* How to complete this task
Please write out every line of the listing without alteration, but omit the images.

* Entries shown
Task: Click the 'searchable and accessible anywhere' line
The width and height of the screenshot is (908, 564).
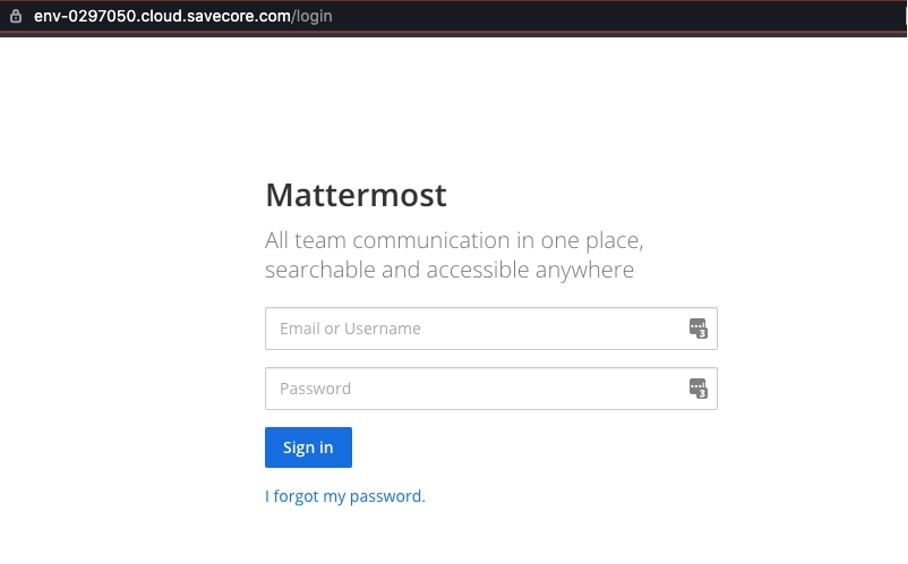Action: pyautogui.click(x=449, y=270)
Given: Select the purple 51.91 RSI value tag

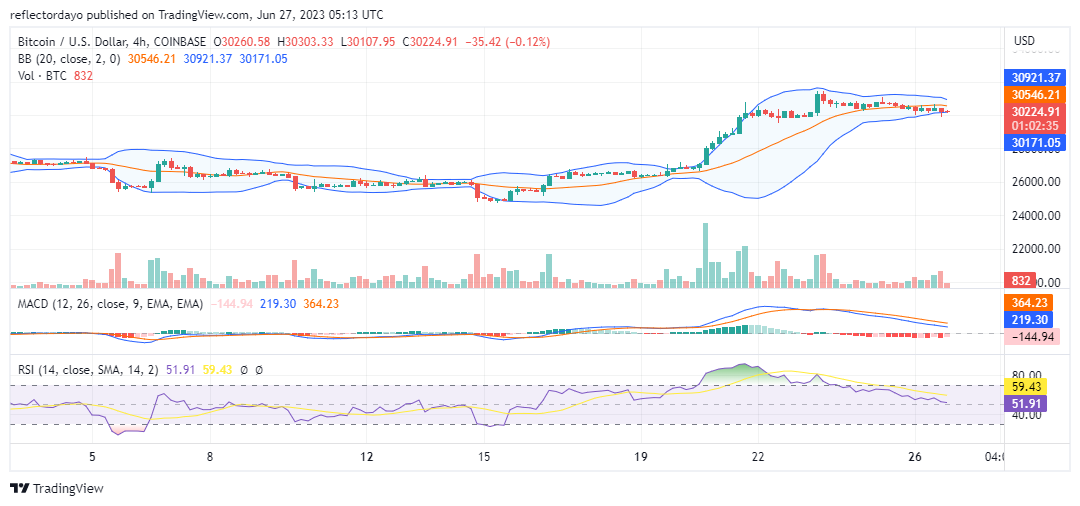Looking at the screenshot, I should click(1030, 403).
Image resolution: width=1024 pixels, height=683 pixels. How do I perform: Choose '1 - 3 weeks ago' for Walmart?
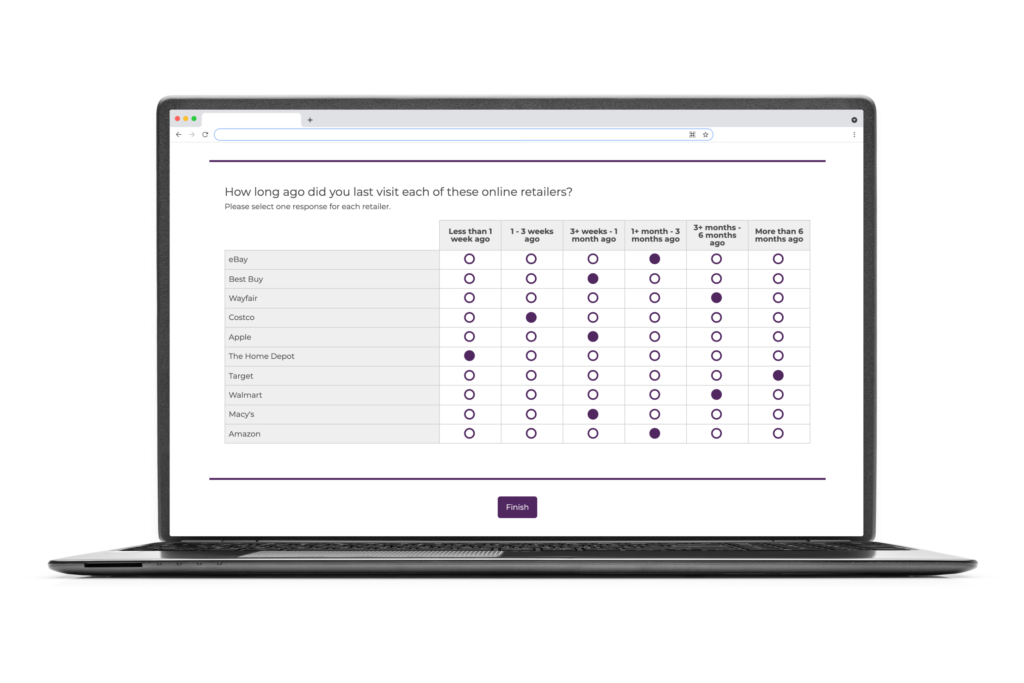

* Expected output
Task: Click the 'searchable and accessible anywhere' line
The width and height of the screenshot is (908, 564).
Action: pyautogui.click(x=449, y=270)
Given: Select the purple 51.91 RSI value tag

Looking at the screenshot, I should click(1030, 403).
Image resolution: width=1024 pixels, height=683 pixels. How do I perform: Choose '1 - 3 weeks ago' for Walmart?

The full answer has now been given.